Kattis Problem with Algorithm Analysis Issue

Hello everyone! I'm trying to solve this problem:
https://open.kattis.com/problems/tutorial

And I got it to work with all the test cases provided by kattis as a download on that link. However, when I try to submit it then it doesn't work and I can't figure out why.

I would greatly appreciate some help to figure out what I'm doing wrong.
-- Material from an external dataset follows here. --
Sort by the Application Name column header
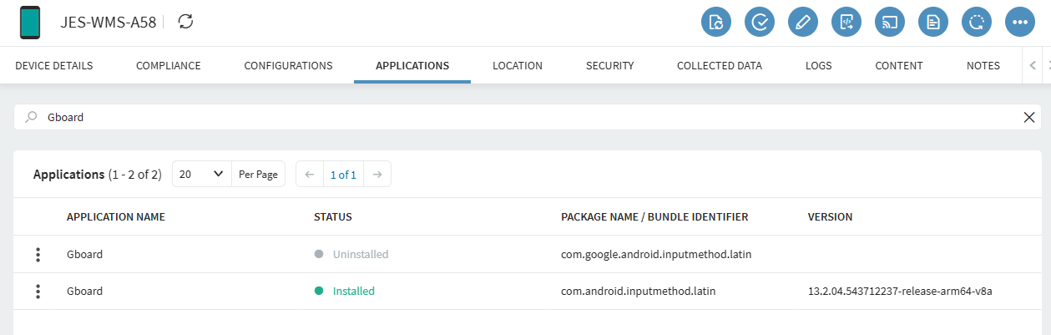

Please Note: This is for a homework assignment, however, by the time I figure out the issue it will have been already due so this is for learning rather than for points.

Thanks!

Code: https://pastebin.com/YpbAG90x
Trying to submit it to kattis:
https://gyazo.com/d63f6b77488e140593b6da2c6e5dc620

Please Note: While I'll try to reply within 24 hours, it may take me a few days to reply depending how busy I am. Thanks for understanding!

Last edited on

ne555 (10692)

> I got it to work with all the test cases provided by kattis as a download on that link.
your code has a comment that says «CASE 6 AND ONLY CASE 6 FAILS. Using test 5.in and 5.ans»
¿so does it work or not?

> what I'm doing wrong.
it's probably an issue with precision total <= maxOperations
`total' is a `double', try with integer arithmetic
you'll need to create your own `pow()' and `log2()' functions for that, be careful with overflow
also, you should probably interrupt the n! and 2^n functions when then exceed 1e9

1
2

            total = std::log2(num);
            total *= num;

«nine friends want to do a trip, ¿how many motorcycles do they need?» the answer is 5, not 4.5

apart from that

1
2

        std::cin >> m >> n >> t;
        // ^ max num of operations, num that must pass in algorithm, max seconds for time limit

if `m', `n' and `t' are not descriptive names so you feel the need of that comment, ¿why don't simply change the name of the variables?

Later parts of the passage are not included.